Returning to the build system Listing 7 shows how the firmware block defines everything that's combined together to create a firmware image. First, the add_deps lines are defining the compartments and libraries that are linked. The first two are libraries provided by the RTOS, implementing the core functions for a freestanding C environment and a minimal subset of stdio.h functions, respectively. The next two are the compartments that we defined earlier.
Not all of the metadata that we set can be defined in the declarative syntax of xmake and so we have to implement a function using the on_load hook to set the remaining properties. The "board" property is set from the option that we declared. This is where, if you don't need to support multiple targets, you could directly specify the board that you wish to target.

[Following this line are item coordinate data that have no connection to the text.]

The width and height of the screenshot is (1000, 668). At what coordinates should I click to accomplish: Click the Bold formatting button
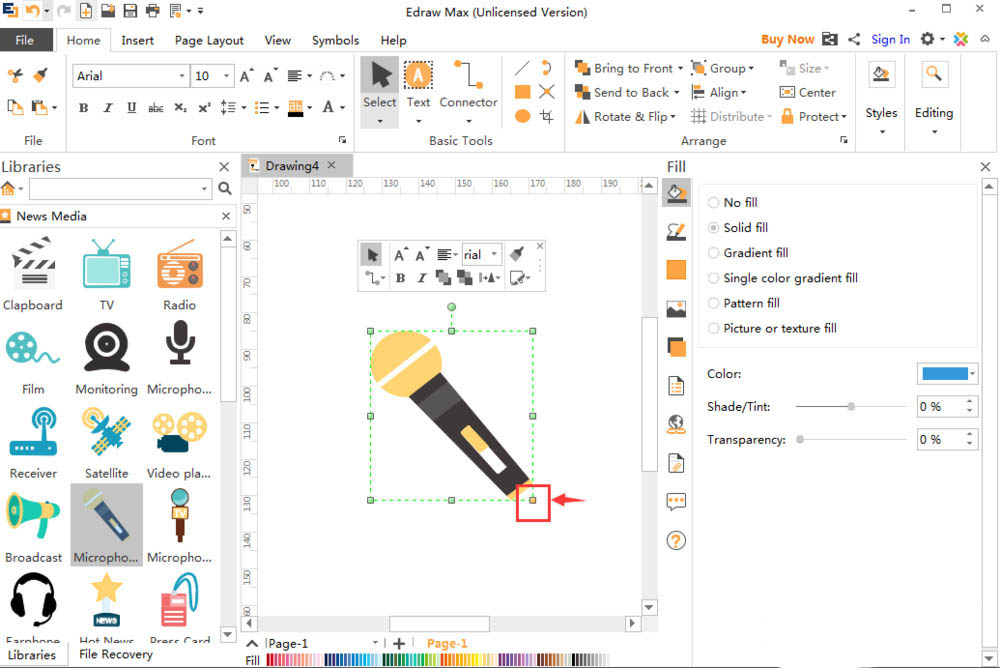[83, 108]
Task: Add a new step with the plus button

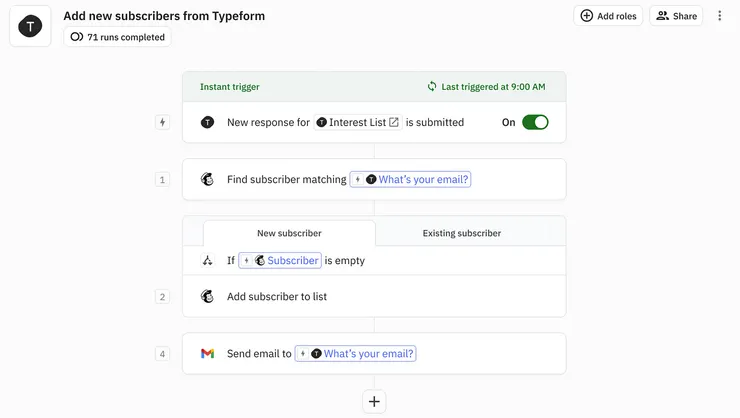Action: pyautogui.click(x=374, y=401)

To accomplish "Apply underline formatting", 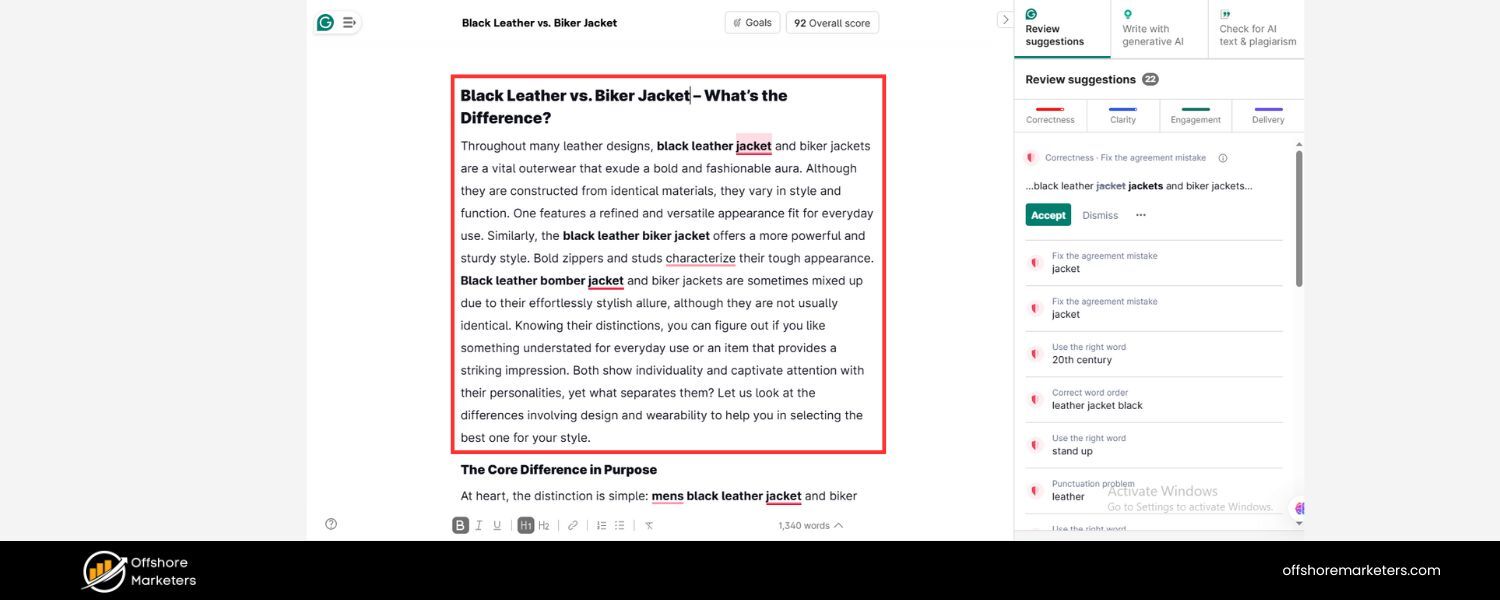I will pyautogui.click(x=497, y=524).
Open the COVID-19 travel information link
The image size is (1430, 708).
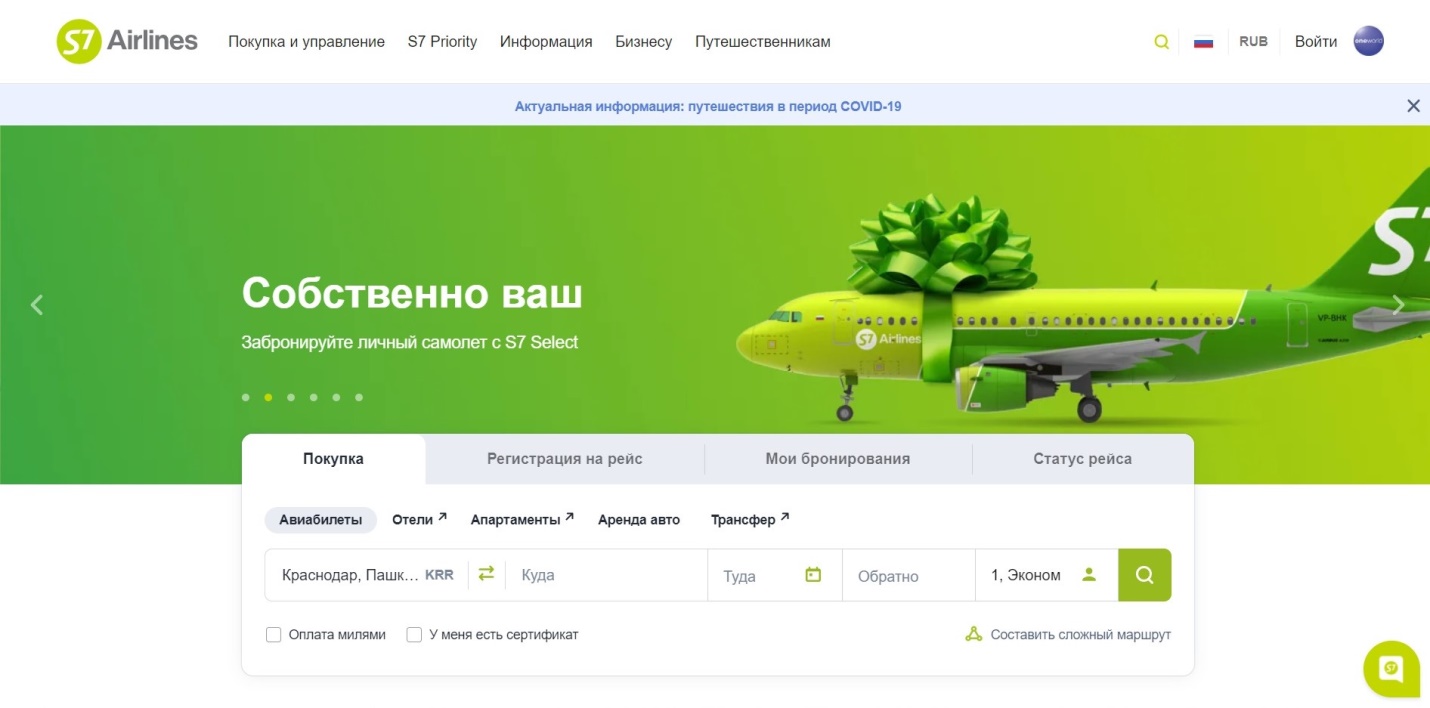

-- Firmware image for the example.
firmware("hello_world")
-- RTOS-provided libraries
add_deps("freestanding", "stdio")
-- Our compartments
add_deps("hello", "example_compartment")
on_load(function(target)
-- The board to target
target:values_set("board", "$(board)")
-- Threads to select
target:values_set("threads", {
{
compartment = "hello",
priority = 1,
entry_point = "entry",
stack_size = 0x400,
trusted_stack_frames = 2
}
}, {expand = false})
end)
The "threads" property is set to an array (as a Lua array literal) of thread descriptions. Each thread must set five properties:
- compartment
- The compartment in which this thread starts.
- entry_point
- The name of the function for this thread's entry point. This must be a function that takes and returns void, exported from the compartment specified by the compartment key.
- priority
- The priority of this thread. Higher numbers indicate higher priorities.
- stack_size
- The number of bytes of stack space that this thread has allocated.
- trusted_stack_frames
- The number of trusted stack frames. Each cross-compartment call pushes a new frame onto this stack and so this defines the maximum number of compartments call depth (including the entry point) for this thread.